● **Material provided**:

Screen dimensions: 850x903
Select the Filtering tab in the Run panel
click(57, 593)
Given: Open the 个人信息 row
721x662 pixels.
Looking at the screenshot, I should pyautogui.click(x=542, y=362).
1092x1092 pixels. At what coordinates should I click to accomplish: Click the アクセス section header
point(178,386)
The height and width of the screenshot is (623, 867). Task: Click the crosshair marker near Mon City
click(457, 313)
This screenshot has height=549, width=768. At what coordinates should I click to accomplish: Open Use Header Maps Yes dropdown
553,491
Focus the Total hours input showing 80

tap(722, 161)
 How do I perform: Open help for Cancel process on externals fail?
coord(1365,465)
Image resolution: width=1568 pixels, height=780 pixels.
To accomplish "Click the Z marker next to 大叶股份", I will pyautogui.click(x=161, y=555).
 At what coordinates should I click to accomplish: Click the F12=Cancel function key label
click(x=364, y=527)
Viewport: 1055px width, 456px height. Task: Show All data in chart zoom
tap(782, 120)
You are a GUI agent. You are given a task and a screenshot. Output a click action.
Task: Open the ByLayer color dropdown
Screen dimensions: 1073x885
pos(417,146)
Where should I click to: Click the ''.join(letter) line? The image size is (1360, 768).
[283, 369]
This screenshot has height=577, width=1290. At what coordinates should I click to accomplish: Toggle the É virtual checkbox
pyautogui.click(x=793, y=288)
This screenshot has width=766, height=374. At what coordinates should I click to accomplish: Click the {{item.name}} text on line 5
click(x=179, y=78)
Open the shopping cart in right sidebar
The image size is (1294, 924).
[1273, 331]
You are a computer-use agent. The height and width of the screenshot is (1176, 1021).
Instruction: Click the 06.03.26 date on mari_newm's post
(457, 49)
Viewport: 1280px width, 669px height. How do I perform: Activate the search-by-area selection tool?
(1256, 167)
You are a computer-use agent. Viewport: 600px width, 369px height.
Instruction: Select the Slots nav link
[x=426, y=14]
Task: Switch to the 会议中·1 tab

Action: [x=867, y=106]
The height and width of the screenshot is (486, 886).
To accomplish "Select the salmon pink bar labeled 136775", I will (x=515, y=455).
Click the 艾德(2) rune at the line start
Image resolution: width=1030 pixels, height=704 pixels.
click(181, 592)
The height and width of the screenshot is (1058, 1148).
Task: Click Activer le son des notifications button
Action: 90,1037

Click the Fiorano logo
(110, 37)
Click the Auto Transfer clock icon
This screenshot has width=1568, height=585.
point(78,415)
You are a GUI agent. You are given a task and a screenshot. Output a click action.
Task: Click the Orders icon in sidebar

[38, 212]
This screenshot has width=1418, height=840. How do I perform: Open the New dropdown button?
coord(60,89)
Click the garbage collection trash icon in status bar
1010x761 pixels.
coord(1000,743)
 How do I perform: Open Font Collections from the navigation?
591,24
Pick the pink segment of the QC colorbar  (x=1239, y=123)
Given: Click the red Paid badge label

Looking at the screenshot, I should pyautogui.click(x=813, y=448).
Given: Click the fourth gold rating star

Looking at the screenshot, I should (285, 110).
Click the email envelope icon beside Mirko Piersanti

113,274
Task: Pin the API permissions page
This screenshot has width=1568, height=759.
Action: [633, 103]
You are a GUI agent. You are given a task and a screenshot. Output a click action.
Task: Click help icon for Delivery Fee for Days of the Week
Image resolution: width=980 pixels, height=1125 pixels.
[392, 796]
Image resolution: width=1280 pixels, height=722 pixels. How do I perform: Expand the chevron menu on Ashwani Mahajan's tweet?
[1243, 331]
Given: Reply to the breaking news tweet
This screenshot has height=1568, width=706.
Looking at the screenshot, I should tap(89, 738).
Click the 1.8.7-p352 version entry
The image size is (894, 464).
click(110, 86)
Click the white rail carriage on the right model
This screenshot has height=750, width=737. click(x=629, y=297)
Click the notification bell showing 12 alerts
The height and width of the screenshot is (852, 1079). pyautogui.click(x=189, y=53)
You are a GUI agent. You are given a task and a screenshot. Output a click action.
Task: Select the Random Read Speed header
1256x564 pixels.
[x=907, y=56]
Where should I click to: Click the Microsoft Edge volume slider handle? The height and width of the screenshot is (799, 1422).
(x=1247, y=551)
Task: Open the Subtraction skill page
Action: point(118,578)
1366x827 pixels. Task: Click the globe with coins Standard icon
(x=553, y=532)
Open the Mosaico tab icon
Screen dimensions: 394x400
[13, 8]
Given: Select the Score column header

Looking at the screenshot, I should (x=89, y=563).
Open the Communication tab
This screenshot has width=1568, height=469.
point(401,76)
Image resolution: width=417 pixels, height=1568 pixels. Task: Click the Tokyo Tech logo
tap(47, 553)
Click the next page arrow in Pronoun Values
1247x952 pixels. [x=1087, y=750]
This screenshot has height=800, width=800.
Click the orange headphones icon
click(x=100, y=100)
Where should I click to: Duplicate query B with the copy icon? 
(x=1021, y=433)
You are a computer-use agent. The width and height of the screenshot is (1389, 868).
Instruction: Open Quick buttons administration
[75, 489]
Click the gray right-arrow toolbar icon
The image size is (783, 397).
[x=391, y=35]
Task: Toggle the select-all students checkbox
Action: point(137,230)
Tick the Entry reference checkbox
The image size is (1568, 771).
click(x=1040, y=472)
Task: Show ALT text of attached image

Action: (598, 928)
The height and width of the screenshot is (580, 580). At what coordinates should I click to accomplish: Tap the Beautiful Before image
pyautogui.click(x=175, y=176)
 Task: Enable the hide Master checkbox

● **Assignment**: Reproduce exactly the section above that begins at the line containing "Image resolution: width=1280" and ends at the line containing "Click the 1.8.7-p352 version entry", leaving out all other lines.

● **Answer below**:
Image resolution: width=1280 pixels, height=722 pixels. How do I perform: Expand the chevron menu on Ashwani Mahajan's tweet?
[1243, 331]
Given: Reply to the breaking news tweet
This screenshot has height=1568, width=706.
Looking at the screenshot, I should tap(89, 738).
Click the 1.8.7-p352 version entry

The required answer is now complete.